In this HackerEarth Travel Diaries problem solution You are given a matrix of size N  X M that contains the digits 0, 1, or 2 only. All the cells that contain 1 and are adjacent to any cell that contains 2 will be converted from 1 to 2, simultaneously in 1 second. Write a program to find the minimum time to convert all the cells having value 1 to 2.

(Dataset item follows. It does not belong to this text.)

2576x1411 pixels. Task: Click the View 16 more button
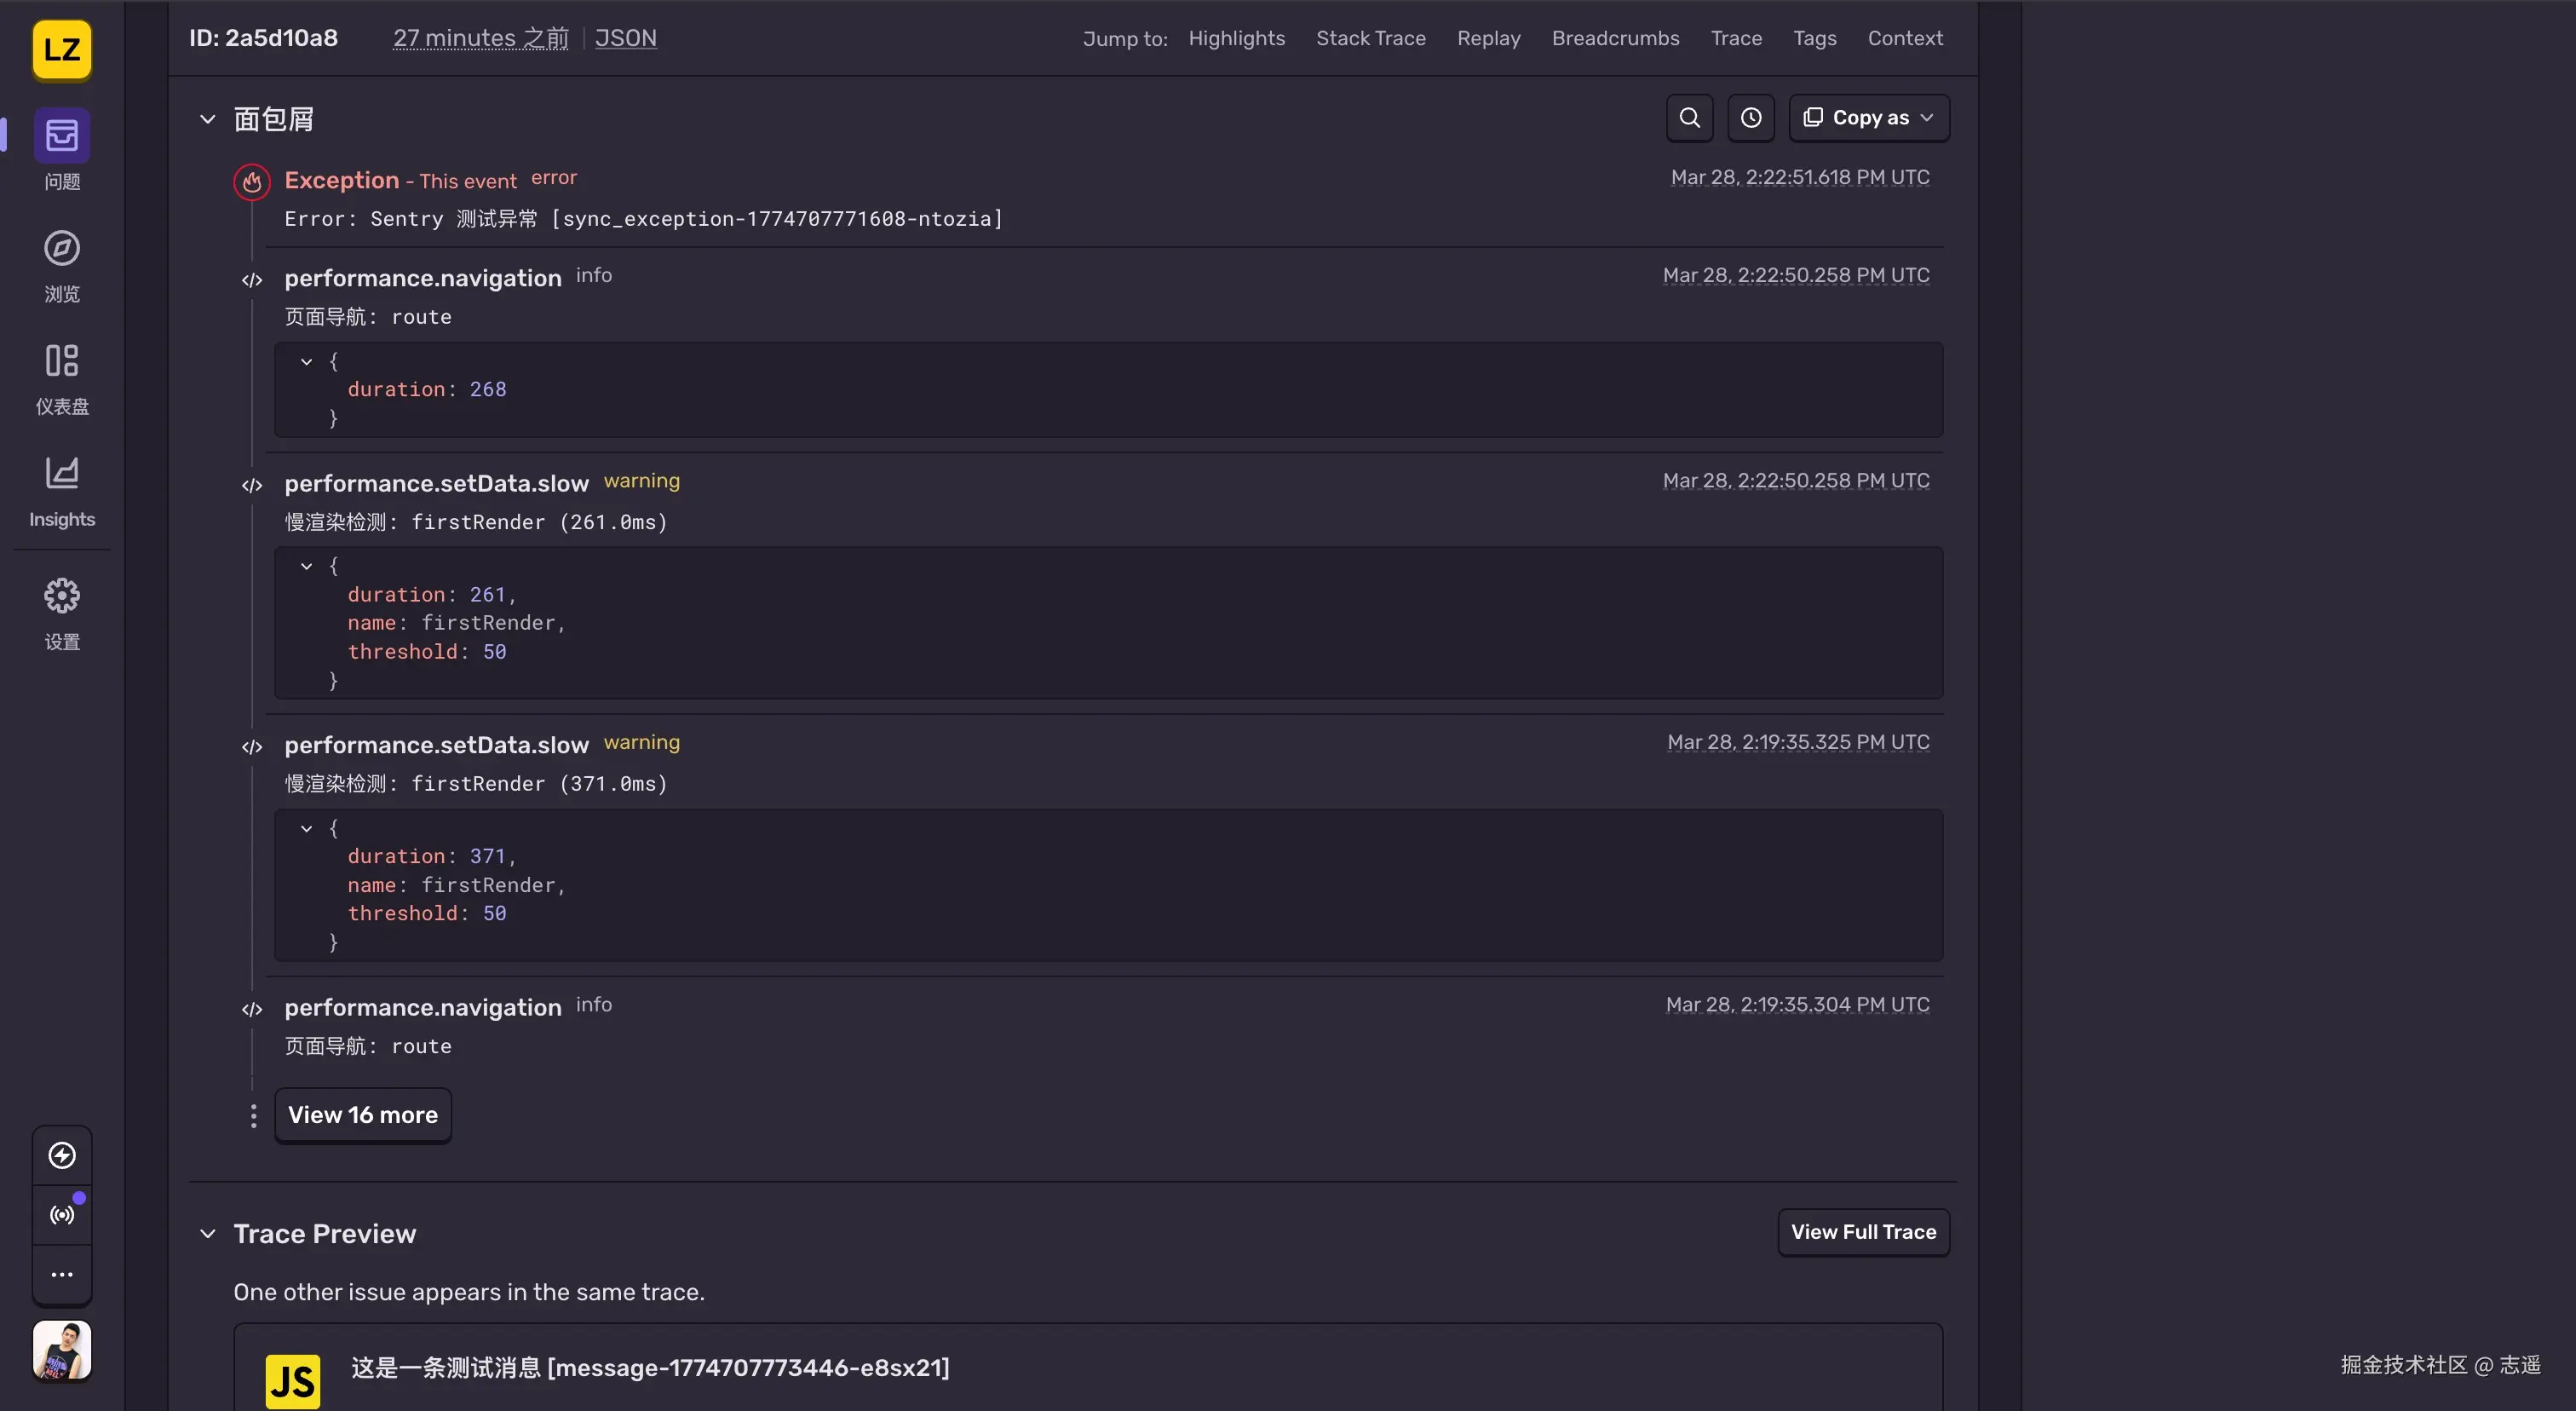[x=363, y=1115]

HackerEarth Travel diaries problem solution


HackerEarth Travel diaries problem solution.

#include<bits/stdc++.h>
using namespace std;

// function to check whether a cell is valid / invalid
bool isvalid(int i, int j,int n,int m)
{
return (i >= 0 && j >= 0 && i < n && j < m);
}

// structure for storing coordinates of the cell
struct ele {
int x, y;
};

// Drive program
int main()
{
int n,m,i,j;
cin>>n>>m;

short int arr[1001][1001];

for(i=0;i<n;i++){
for(j=0;j<m;j++)cin>>arr[i][j];
}

// Create a queue of cells
queue<ele> Q;
ele temp;
int ans = 0;

// Store all the cells having Bad People in first time frame
for (int i=0; i<n; i++)
{
for (int j=0; j<m; j++)
{
if (arr[i][j] == 2)
{
temp.x = i;
temp.y = j;
Q.push(temp);
}
}
}
temp.x = -1;
temp.y = -1;
Q.push(temp);

// Process the grid while there are Bad People in the Queue
while (!Q.empty())
{
bool flag = false;

// Process all the Bad People in current time frame until
//it is not a delimiter.
while (!(Q.front().x ==-1 && Q.front().y == -1))
{
temp = Q.front();

// Check right adjacent cell that if it has Good Person
if (isvalid(temp.x+1, temp.y,n,m) && arr[temp.x+1][temp.y] == 1)
{
if (!flag) ans++, flag = true;
arr[temp.x+1][temp.y] = 2;

// push the adjacent Person to Queue
temp.x++;
Q.push(temp);

temp.x--; // Move back to current cell
}
if (isvalid(temp.x-1, temp.y,n,m) && arr[temp.x-1][temp.y] == 1) {
if (!flag) ans++, flag = true;
arr[temp.x-1][temp.y] = 2;
temp.x--;
Q.push(temp); // push this cell to Queue
temp.x++;
}
if (isvalid(temp.x, temp.y+1,n,m) && arr[temp.x][temp.y+1] == 1) {
if (!flag) ans++, flag = true;
arr[temp.x][temp.y+1] = 2;
temp.y++;
Q.push(temp); // Push this cell to Queue
temp.y--;
}
if (isvalid(temp.x, temp.y-1,n,m) && arr[temp.x][temp.y-1] == 1) {
if (!flag) ans++, flag = true;
arr[temp.x][temp.y-1] = 2;
temp.y--;
Q.push(temp); // push this cell to Queue
}

Q.pop();
}

// Pop the delimiter
Q.pop();

if (!Q.empty()) {
temp.x = -1;
temp.y = -1;
Q.push(temp);
}

// If Queue was empty than no Bad People left to process so exit
}

int f=0;
for (int i=0; i<n; i++)
for (int j=0; j<m; j++)
if(arr[i][j]==1){
f=1;
break;
}

//f=1 if some Good People Left
if (f == 1)
cout << -1<<endl;
else
cout << ans << endl;
return 0;
}